Re: Two dozen people were simply wrong --- Try to prove otherwise

On 6/3/2024 9:49 AM, Mikko wrote:

On 2024-06-03 13:16:12 +0000, olcott said:
 

On 6/3/2024 5:03 AM, Mikko wrote:

On 2024-05-31 15:13:02 +0000, olcott said:
 

On 5/31/2024 3:30 AM, Mikko wrote:

On 2024-05-31 01:54:52 +0000, olcott said:
 

On 5/30/2024 8:37 PM, Richard Damon wrote:

On 5/30/24 9:31 AM, olcott wrote:

On 5/30/2024 2:40 AM, Mikko wrote:

On 2024-05-30 01:15:21 +0000, olcott said:

 

x <is> a finite string Turing machine description that SPECIFIES behavior. The term: "representing" is inaccurate.

 No, x is a description of the Turing machine that specifies the behaviour
that H is required to report.

 That is what I said.

 Note, the string doesn't DIRECTLY specify behavior, but only indirectly as a description/representation of the Turing Mach
 

 The string directly SPECIFIES behavior to a UTM or to
any TM based on a UTM.

 An UTM interpretes the string as a specification of behaviour

 YES, exactly !!!
 

and another Turing machine may interprete likewise. But in a
different context the interpretation is different.
 

 When Ĥ is applied to ⟨Ĥ⟩
Ĥ.q0 ⟨Ĥ⟩ ⊢* embedded_H ⟨Ĥ⟩ ⟨Ĥ⟩ ⊢* Ĥ.qy ∞
Ĥ.q0 ⟨Ĥ⟩ ⊢* embedded_H ⟨Ĥ⟩ ⟨Ĥ⟩ ⊢* Ĥ.qn
 When embedded_H <is> a UTM or <is> a halting computation based on a
UTM then the ⟨Ĥ⟩ ⟨Ĥ⟩ input to embedded_H SPECIFIES that ⟨Ĥ⟩ ⟨Ĥ⟩ correctly
simulated by embedded_H cannot possibly reach its own simulated final
state at ⟨Ĥ.qn⟩.

 There is no requirement to follow the pecifications by embedded_H.

  In other words embedded_H can simply play bingo and never halt and still correctly decide the halt status of its input?

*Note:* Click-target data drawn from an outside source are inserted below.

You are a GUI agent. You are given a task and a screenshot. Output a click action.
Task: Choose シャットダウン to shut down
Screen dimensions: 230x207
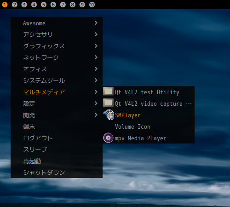(57, 173)
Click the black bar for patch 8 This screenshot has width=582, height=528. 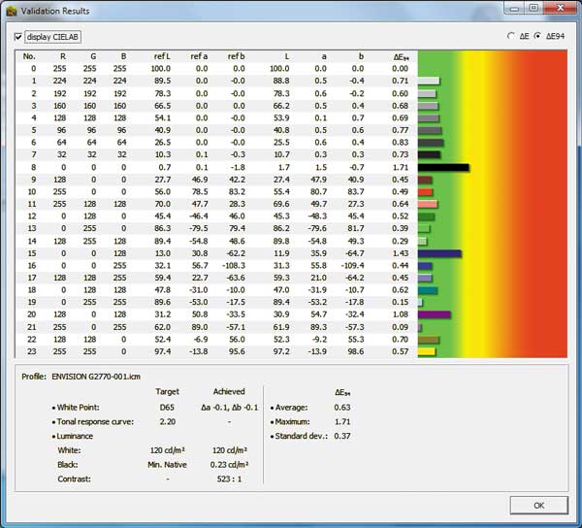[443, 168]
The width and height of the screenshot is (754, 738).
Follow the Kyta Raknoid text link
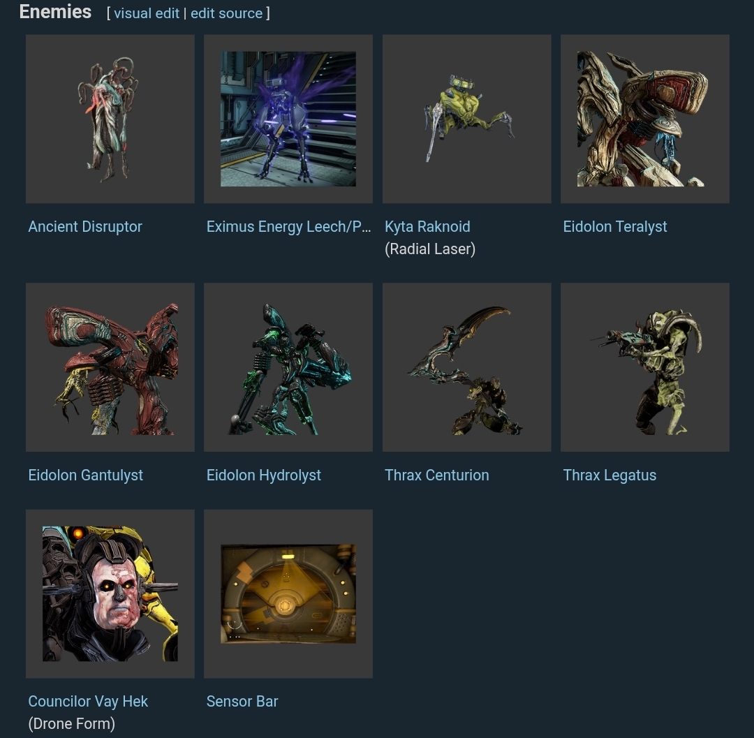click(427, 226)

 Not of the input text but of the machine and input that the text
describes. The input to H contains enough information that the
machine can be constructed and run with the input. If the prediction
by H differs from the actual execution of the machine the prediction
is wrong and H is not a halt decider.
 

  int sum(int x, int y) { return x + y; }
sum(2,3) cannot return the sum of 5 + 6.
 DD correctly simulated by HH does have provably
different behavior than DD(DD) so HH is is not
allowed to report on the behavior of DD(DD).